**Your goal**.
Below is a block of records. Copy every line in it that contains the word "computer".

(Dataset entries)

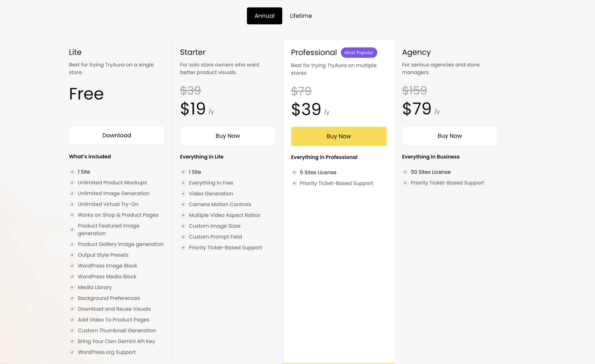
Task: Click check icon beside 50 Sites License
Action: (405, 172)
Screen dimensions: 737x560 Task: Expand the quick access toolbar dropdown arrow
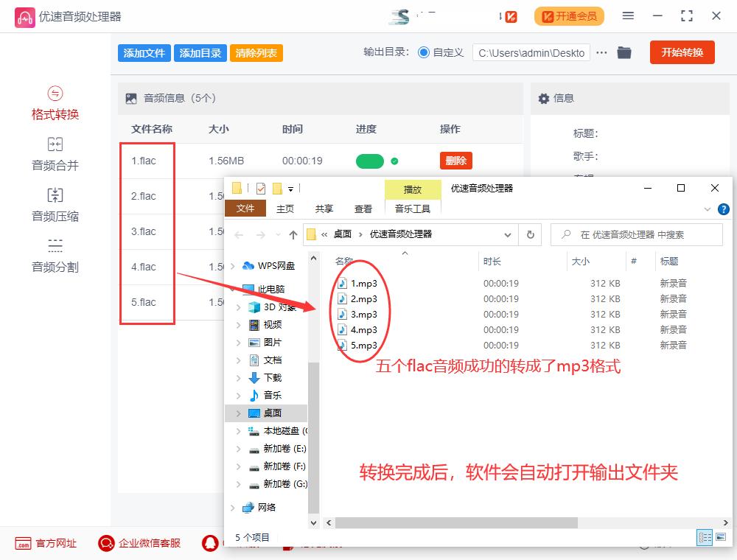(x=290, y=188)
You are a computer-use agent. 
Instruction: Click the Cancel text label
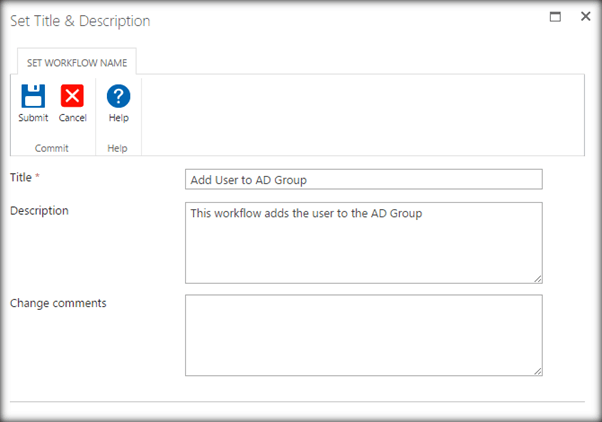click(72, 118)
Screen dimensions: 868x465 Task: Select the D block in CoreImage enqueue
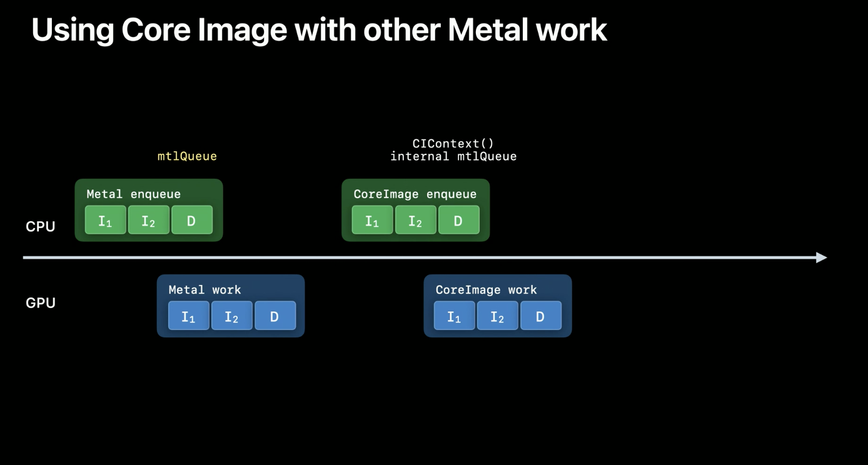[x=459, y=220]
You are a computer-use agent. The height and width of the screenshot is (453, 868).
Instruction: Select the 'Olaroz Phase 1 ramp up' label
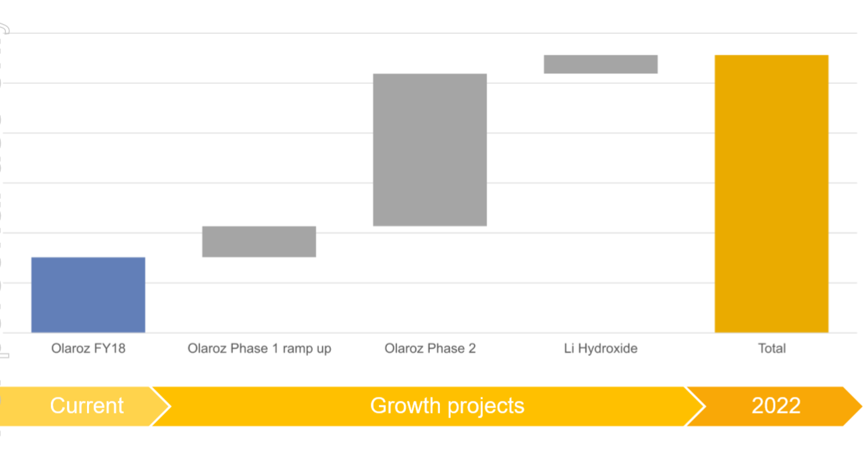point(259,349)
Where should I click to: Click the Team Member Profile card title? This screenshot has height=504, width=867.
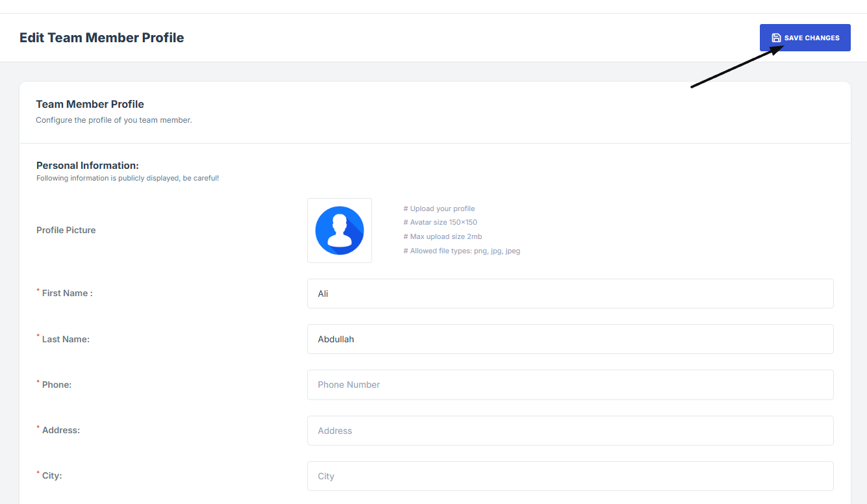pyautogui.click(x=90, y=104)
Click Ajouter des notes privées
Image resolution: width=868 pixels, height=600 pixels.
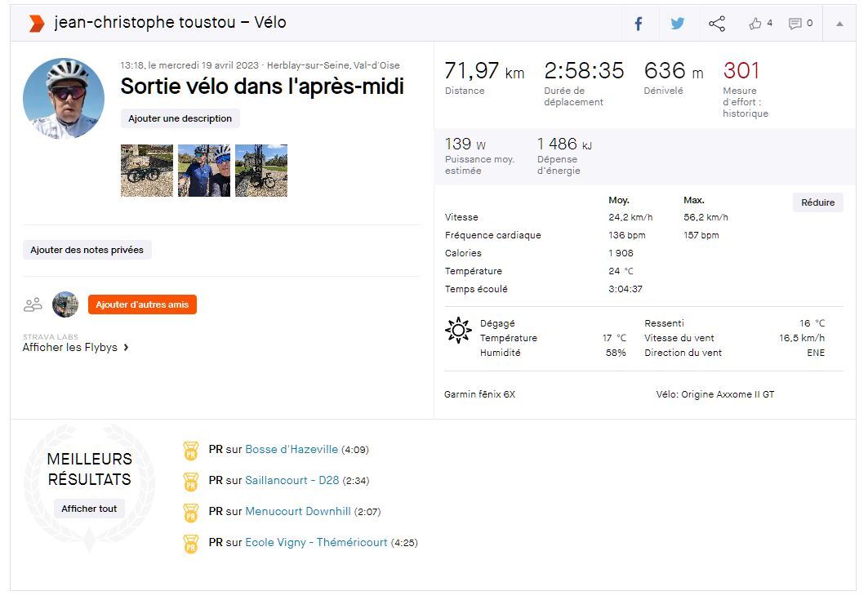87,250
---
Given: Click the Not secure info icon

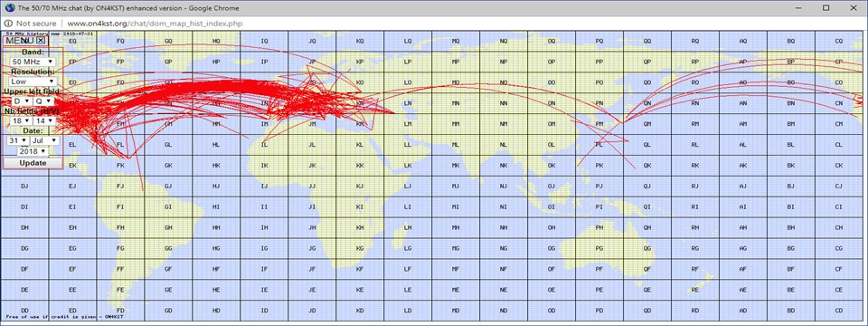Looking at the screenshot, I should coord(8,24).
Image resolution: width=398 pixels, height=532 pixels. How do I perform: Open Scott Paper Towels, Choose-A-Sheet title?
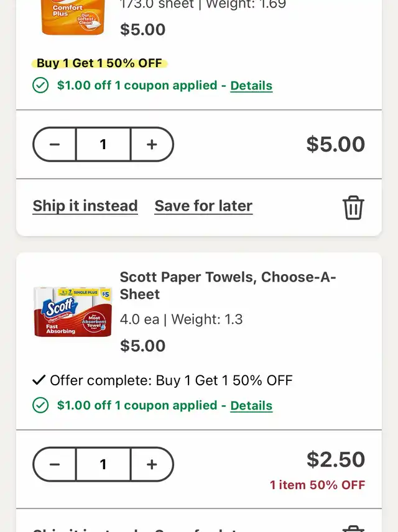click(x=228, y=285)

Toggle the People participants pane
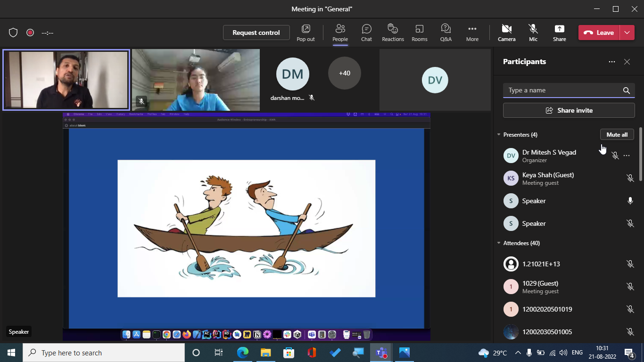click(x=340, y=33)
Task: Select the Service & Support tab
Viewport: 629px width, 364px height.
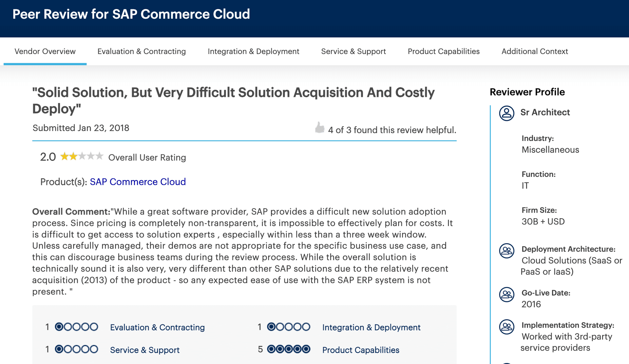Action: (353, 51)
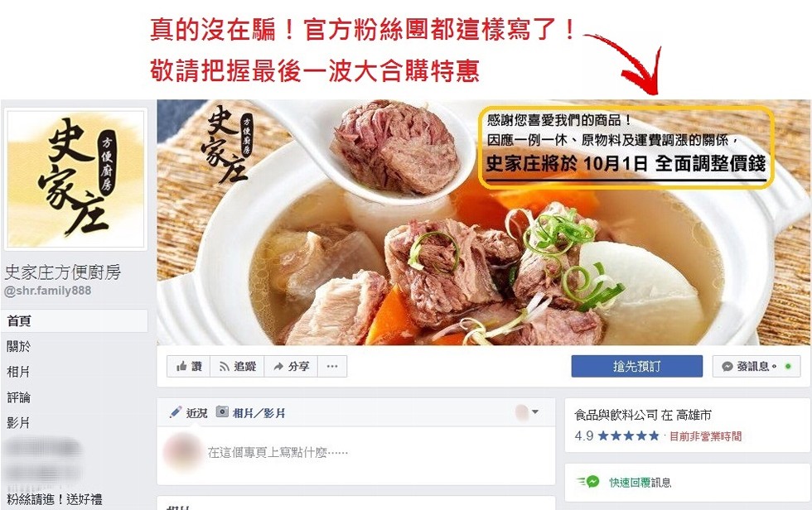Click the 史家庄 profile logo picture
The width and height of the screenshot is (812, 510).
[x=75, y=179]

**Exercise answer**.
You are a computer-use agent. 
You are a computer-use agent. The height and width of the screenshot is (453, 868).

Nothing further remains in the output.